To put ecosystems in economic terms, a natural system, such as a
fishery, functions like an endowment. The interest income from an
endowment will continue in perpetuity as long as the endowment is
maintained. If the endowment is drawn down, income declines. If
the endowment is eventually depleted, the interest income disappears.
And so it is with natural systems. If the sustainable yield of a
fishery is exceeded, fish stocks begin to shrink. Eventually stocks
are depleted and the fishery collapses. The cash flow from this
endowment disappears as well.
As we begin the twenty-first century, our economy is slowly destroying
its support systems, consuming its endowment of natural capital.

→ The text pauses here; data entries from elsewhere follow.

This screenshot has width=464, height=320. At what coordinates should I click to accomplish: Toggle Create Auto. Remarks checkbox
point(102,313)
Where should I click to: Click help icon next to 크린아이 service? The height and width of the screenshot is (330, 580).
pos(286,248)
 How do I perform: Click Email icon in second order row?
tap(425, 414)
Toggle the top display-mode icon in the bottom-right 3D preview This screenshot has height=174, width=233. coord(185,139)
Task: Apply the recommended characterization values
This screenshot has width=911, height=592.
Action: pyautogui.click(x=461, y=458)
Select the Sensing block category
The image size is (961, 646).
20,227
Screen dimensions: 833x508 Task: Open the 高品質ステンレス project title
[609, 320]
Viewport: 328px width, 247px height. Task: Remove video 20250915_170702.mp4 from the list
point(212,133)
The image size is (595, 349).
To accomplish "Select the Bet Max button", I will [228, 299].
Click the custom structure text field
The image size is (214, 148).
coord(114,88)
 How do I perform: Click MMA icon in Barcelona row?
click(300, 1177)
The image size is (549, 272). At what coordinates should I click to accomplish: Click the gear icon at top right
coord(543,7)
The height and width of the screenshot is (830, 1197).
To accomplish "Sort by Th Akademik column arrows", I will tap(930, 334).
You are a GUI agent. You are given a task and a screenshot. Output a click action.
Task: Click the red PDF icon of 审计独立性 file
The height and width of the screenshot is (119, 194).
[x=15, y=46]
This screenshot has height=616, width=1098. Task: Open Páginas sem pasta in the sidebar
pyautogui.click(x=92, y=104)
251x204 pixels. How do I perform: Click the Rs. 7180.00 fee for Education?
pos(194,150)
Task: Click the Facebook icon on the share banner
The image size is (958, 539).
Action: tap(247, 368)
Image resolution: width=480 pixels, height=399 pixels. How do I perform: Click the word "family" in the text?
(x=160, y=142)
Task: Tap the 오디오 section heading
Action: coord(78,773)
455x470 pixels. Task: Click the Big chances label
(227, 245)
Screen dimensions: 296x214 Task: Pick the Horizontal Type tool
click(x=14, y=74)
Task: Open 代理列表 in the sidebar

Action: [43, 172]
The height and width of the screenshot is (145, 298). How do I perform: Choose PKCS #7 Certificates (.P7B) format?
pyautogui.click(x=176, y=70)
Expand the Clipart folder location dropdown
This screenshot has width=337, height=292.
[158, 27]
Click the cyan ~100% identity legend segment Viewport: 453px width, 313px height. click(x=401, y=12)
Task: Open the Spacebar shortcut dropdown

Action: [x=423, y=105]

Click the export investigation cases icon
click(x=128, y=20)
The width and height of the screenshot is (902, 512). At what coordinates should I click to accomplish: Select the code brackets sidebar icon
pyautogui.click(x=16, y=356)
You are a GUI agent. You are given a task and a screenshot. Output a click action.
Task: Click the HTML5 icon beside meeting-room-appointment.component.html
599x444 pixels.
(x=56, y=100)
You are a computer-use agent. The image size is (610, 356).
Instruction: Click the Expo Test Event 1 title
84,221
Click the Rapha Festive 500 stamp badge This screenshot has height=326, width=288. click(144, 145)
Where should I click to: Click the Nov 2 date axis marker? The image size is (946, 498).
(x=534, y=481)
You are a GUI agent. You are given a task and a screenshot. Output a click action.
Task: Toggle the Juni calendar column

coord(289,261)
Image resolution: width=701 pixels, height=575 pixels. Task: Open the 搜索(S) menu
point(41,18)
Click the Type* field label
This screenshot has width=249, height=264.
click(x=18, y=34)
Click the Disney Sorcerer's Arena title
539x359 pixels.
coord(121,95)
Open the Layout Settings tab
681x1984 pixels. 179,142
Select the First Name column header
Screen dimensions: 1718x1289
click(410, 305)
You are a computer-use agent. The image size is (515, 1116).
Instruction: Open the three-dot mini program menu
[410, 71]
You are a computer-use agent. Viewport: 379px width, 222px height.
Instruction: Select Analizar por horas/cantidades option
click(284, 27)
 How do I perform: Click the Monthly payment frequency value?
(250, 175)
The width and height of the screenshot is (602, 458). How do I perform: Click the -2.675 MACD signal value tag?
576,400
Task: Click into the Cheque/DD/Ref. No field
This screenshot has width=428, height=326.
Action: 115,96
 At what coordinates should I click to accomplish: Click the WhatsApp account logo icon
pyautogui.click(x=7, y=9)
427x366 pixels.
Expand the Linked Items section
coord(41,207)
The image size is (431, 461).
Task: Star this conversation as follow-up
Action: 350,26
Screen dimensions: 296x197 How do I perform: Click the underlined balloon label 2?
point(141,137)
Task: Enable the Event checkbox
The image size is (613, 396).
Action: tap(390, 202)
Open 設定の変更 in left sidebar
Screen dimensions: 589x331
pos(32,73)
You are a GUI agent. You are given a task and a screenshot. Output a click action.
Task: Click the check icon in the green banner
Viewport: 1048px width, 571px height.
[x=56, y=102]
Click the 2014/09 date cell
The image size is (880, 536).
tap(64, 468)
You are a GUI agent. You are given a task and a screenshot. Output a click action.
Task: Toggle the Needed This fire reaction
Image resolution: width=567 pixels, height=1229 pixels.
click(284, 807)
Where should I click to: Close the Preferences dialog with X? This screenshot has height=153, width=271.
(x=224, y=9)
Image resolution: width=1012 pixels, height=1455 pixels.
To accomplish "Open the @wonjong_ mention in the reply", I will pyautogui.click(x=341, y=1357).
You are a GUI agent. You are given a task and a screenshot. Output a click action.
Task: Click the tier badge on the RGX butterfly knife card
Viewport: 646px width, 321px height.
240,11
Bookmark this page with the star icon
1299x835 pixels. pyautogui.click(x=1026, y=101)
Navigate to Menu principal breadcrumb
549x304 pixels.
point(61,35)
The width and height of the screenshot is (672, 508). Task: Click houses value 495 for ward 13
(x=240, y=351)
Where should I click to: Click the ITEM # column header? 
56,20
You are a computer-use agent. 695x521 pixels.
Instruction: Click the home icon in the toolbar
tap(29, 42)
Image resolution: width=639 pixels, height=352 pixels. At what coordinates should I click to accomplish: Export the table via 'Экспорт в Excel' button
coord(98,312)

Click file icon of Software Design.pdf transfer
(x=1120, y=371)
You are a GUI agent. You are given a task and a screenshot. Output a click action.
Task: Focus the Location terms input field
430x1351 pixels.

Demands of the expanding economy, as now structured, are
surpassing the sustainable yield of ecosystems. Easily a third of
the world's cropland is losing topsoil at a rate that is undermining
its long-term productivity. Fully 50 percent of the world's rangeland
is overgrazed and deteriorating into desert. The world's forests
have shrunk by about half since the dawn of agriculture and are
still shrinking. Two thirds of oceanic fisheries are now being fished
at or beyond their capacity; overfishing is now the rule, not the
exception. And overpumping of underground water is common in key
food-producing regions.7
Over large areas of the world, the loss of topsoil from wind and
water erosion now exceeds the natural formation of new soil, gradually
draining the land of its fertility. In an effort to curb this, the
United States is retiring highly erodible cropland that was earlier
plowed in overly enthusiastic efforts to expand food production.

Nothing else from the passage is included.